Ela canta hoje em São Paulo e
domingo no Rio, nos palcos do
Tim Club. Estará acompanhada
de um time de dez feras, tendo à
frente o pianista Leandro Braga,
que lançou há três anos o CD instrumental "A Primeira Dama",
dedicado a Dona Ivone.
"Ela tem a mesma qualidade de
Tom Jobim. Não é caô [mentira],
acho isso mesmo", afirma Braga,
que não considera o autodidatismo da sambista mérito ou demérito. "Se ela tivesse estudado, teria
algumas características diferentes, mas a qualidade estaria lá, intensa, essencial", diz.

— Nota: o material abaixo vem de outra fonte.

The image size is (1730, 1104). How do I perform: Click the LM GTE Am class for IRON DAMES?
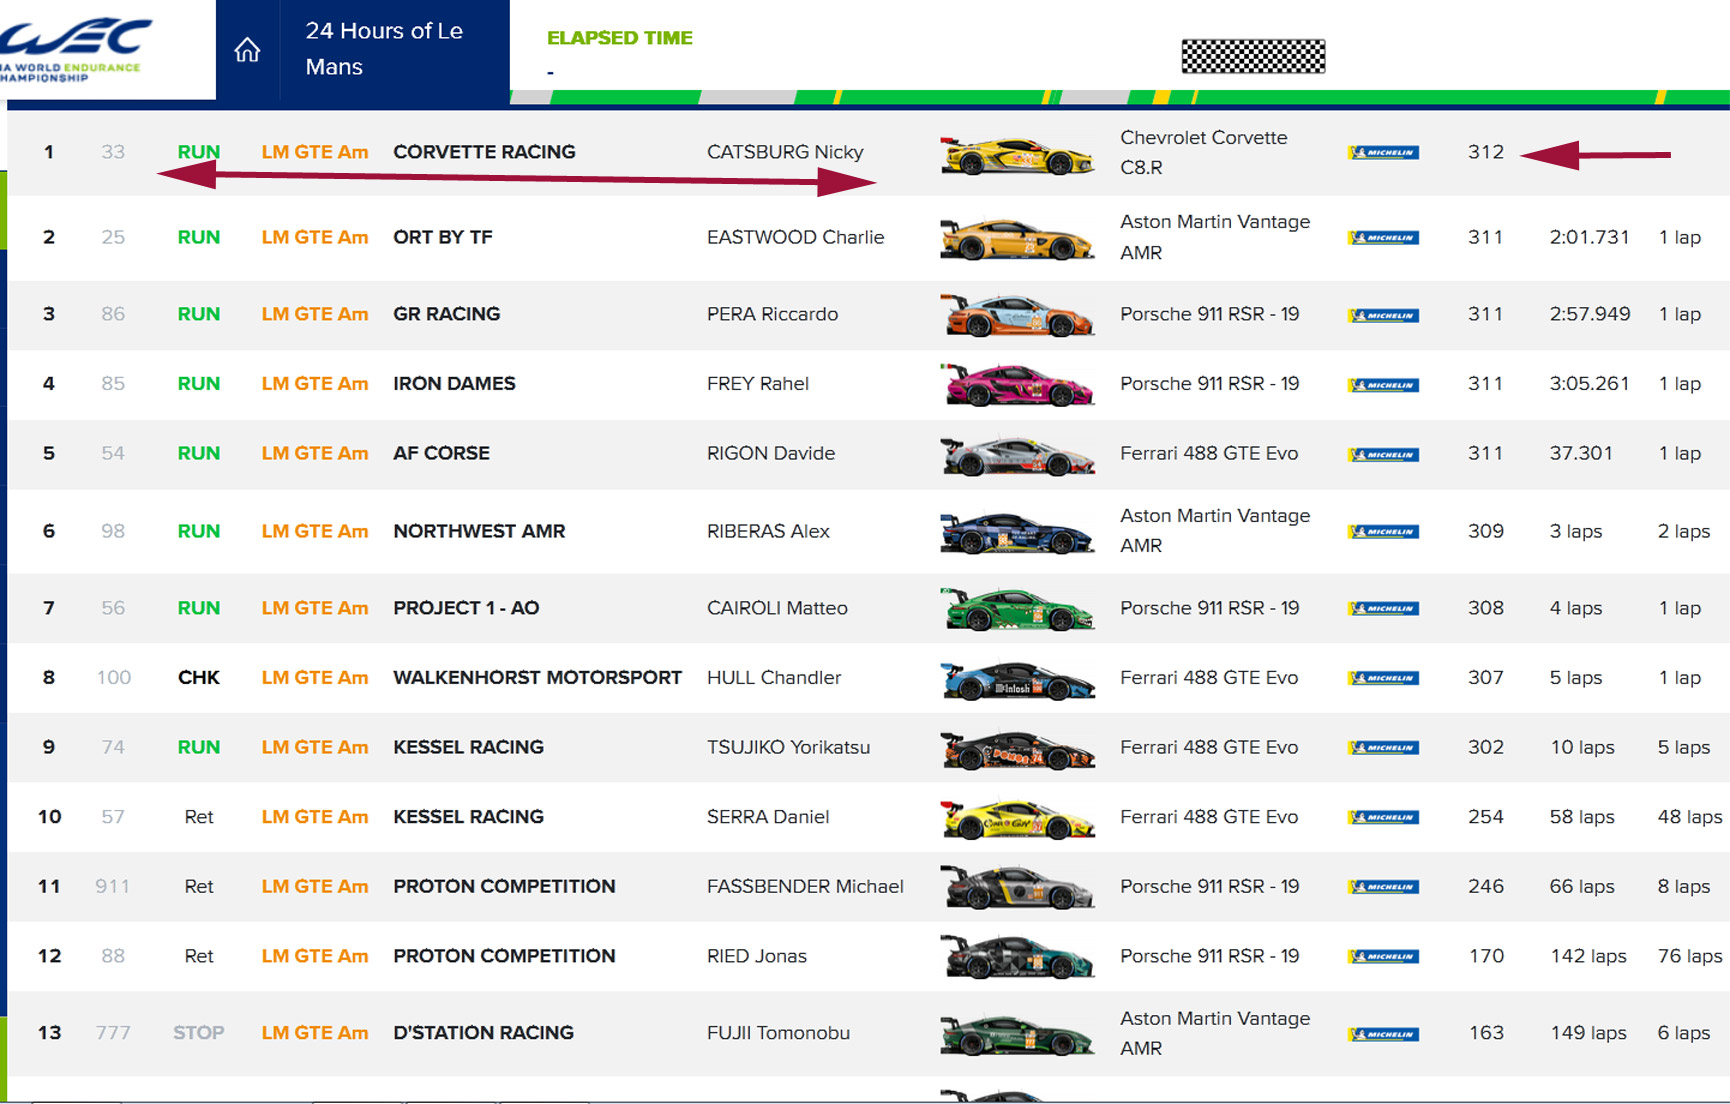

"Intuitiva" é como Dona Ivone
se classifica. O pai, mecânico de
bicicletas, era violonista diletante
e integrante do Bloco dos Africanos; a mãe, pastora do rancho
Flor do Abacate. Ambos morreram quando Yvonne -assim está
em sua certidão de nascimento-
tinha seis anos.
Foi criada por parentes como o
tio Dionísio Bento da Silva, violonista que só admitia que tocassem
choro em sua casa. Ensinou à sobrinha as posições no cavaquinho, e o resto ela aprendeu vendo,
ouvindo e convivendo com gente
que faria história no Império Serrano, como seu primo Mestre Fuleiro, Silas de Oliveira e Mano Décio da Viola.
"Não tive dificuldade para fazer
samba porque esse pessoal vivia
na minha casa e minha família era
toda de música. Mas tive a honra
de ser a primeira mulher a compor um samba-enredo", conta
ela, referindo-se ao clássico "Cinco Bailes da História do Rio", parceria com Silas e Bacalhau que fez
do Império vice-campeão no desfile de 1965.
Há três anos, ela não desfila na
escola porque a diretoria só quer
colocá-la em carros alegóricos.
"Eu me garanto para ir no chão.
Em 2002, aceitei porque era uma
homenagem ao Ariano Suassuna.
No meio do desfile, já tinha deixado o Suassuna para lá e estava
dançando com as baianas."
Dona Ivone não usa o cavaquinho para compor. Cria suas melodias com a voz, com um senso
musical muito peculiar. Sua maneira de cantar e contracantar
-são famosos seus contracantos,
apreciáveis em discos de Paulinho
da Viola e outros- evoca histórias, tradições e sentimentos quase intraduzíveis.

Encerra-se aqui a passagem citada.